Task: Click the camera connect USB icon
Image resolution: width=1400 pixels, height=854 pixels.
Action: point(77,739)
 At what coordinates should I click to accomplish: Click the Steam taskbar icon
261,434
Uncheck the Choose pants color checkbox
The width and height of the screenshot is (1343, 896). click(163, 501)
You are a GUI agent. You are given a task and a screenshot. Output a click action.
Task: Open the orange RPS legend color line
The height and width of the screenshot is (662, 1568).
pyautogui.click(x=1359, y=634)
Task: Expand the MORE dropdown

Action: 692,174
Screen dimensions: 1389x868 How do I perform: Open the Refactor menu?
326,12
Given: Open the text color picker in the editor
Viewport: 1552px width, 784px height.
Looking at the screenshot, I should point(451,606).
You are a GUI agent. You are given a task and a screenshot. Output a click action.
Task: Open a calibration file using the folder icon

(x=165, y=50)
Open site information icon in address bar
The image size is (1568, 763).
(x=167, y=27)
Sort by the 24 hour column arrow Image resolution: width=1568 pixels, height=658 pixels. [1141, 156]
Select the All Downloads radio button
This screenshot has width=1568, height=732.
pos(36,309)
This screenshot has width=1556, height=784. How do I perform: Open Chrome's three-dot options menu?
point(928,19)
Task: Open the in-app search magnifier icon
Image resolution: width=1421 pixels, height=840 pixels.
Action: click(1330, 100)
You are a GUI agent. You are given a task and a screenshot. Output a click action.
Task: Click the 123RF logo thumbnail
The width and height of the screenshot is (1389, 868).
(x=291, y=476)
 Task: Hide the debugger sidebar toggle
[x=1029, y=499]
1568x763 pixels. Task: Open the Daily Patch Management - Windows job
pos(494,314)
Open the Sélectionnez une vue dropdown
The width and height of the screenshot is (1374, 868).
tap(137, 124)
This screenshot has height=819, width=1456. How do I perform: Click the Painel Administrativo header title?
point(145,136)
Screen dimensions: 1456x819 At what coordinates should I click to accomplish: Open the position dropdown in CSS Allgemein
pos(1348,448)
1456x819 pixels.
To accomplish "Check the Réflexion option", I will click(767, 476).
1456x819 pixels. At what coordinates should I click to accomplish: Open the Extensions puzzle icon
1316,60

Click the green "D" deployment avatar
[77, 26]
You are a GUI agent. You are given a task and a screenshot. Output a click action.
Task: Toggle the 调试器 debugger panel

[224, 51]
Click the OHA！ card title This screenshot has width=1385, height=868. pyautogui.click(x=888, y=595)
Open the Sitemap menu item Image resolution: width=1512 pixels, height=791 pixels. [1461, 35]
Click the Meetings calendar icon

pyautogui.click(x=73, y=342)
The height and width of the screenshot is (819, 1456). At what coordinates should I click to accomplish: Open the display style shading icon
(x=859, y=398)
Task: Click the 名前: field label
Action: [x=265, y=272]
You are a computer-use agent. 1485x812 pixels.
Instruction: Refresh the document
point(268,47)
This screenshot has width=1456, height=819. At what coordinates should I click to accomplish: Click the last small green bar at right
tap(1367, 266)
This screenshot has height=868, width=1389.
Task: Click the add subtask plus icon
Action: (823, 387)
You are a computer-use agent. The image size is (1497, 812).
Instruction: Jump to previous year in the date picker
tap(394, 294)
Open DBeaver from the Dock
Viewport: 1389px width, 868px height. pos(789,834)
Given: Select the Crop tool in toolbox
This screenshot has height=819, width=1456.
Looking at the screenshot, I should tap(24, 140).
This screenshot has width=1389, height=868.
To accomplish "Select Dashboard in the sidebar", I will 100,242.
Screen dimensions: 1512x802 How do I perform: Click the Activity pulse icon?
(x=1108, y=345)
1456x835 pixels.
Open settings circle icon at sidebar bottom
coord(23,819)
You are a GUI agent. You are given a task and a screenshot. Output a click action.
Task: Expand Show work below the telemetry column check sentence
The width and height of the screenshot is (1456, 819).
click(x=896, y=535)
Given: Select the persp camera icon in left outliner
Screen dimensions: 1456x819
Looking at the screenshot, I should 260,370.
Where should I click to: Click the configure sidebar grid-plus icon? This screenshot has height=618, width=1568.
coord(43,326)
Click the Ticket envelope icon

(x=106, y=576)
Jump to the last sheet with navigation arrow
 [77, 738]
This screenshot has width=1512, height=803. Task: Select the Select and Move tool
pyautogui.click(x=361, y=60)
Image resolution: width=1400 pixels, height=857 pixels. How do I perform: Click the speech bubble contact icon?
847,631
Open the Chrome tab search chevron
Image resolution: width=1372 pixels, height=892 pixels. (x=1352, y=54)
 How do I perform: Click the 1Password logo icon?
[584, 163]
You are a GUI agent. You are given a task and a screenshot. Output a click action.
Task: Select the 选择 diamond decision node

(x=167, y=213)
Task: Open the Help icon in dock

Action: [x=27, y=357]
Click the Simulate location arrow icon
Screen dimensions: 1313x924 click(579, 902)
※ ※ ※
Exercise description: Please retype the records above starting with the line that contains "Task: Select the 选择 diamond decision node" and stopping after the last line, changing nothing.

Your solution:
Task: Select the 选择 diamond decision node

(x=167, y=213)
Task: Open the Help icon in dock

Action: [x=27, y=357]
Click the Simulate location arrow icon
Screen dimensions: 1313x924 click(579, 902)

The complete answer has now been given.